Top of GIVEN TEXT
Health experts and activists warning that fracking can promote serious negative health effects are facing government and market hurdles in their effort to protect people. Under the UK’s Climate Change Act, successive British governments are obliged to minimize the greenhouse gas emissions. Yet, the current government, led by Prime Minister David Cameron, has pushed forward an Infrastructure Bill completely at odds with the Climate Change Act 2008. The Infrastructure Bill obliges governments to produce strategies for “maximising the economic recovery of UK petroleum” and includes provisions “to introduce a right to use deep-level land” for “petroleum or deep geothermal energy.”
Rather than taking a precautionary approach to protect people and the environment from the possible severe effects of fracking, David Cameron has – quite irrationally – engaged in a publicity war for the fracking industry, and sought popular support for it by arguing that it “has real potential to drive energy bills down.” But, Cameron won’t listen to prominent health experts who have labelled fracking “inherently risky” for it potential health impact. Nor will he will explain how his attempts at eliciting public support for fracking by outlining economic gains square with those of Former BP chairman Lord Browne, now chairman of fracking company Cuadrilla, who has contradicted Cameron, indicating that there will be no downward trend on household energy bills in the UK as a result of gas and oil derived from fracking in the country. We cannot rely on our governments to provide solutions to the UK’s energy problems, nor to uphold their commitments to reduce greenhouse gas emissions.
In a report released this week, medical action charity Medact recommended a UK-wide moratorium — for at least five years — on fracking in England (it has already been banned in Scotland and Wales). The authors point out that fracking has the propensity to increase the risks of cancer, respiratory disease and birth defects. But the UK government has long preferred promoting the fracking industry over its reported deficits on health and the environment. In 2013, the government announced tax reductions on profits derived from fracking, from 62 percent to 30 percent. In January 2014, David Cameron announced that local councils would be able to keep 100 percent of business rates collected from shale gas sites, and later pushed for the adoption of the Infrastructure Bill. All this in spite of numerous warnings by experts and activists.
Bottom of GIVEN TEXT
Top of INPUT DATA
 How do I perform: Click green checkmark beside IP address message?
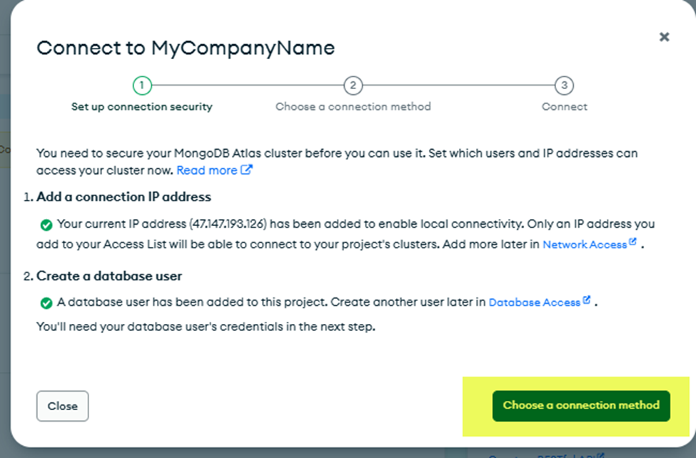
Bottom of INPUT DATA
**REQUIRED ACTION A**
Reproduce the fracking text starting with "In a report" and going on through "experts and activists.".
**REQUIRED ACTION B**
Using the fracking text, state yes or no for each statement and quote the exact words that decide it. (i) Medact recommended a moratorium on fracking in England lasting at least five years. (ii) In 2013 the government cut the tax on profits from fracking from 62 percent to 30 percent. (iii) Lord Browne agreed with Cameron that fracking would bring household energy bills down.
The lines after the fracking text are separate material.

**ANSWER A**
In a report released this week, medical action charity Medact recommended a UK-wide moratorium — for at least five years — on fracking in England (it has already been banned in Scotland and Wales). The authors point out that fracking has the propensity to increase the risks of cancer, respiratory disease and birth defects. But the UK government has long preferred promoting the fracking industry over its reported deficits on health and the environment. In 2013, the government announced tax reductions on profits derived from fracking, from 62 percent to 30 percent. In January 2014, David Cameron announced that local councils would be able to keep 100 percent of business rates collected from shale gas sites, and later pushed for the adoption of the Infrastructure Bill. All this in spite of numerous warnings by experts and activists.

**ANSWER B**
(i) Yes: "recommended a UK-wide moratorium — for at least five years — on fracking in England"
(ii) Yes: "In 2013, the government announced tax reductions on profits derived from fracking, from 62 percent to 30 percent."
(iii) No: "who has contradicted Cameron, indicating that there will be no downward trend on household energy bills"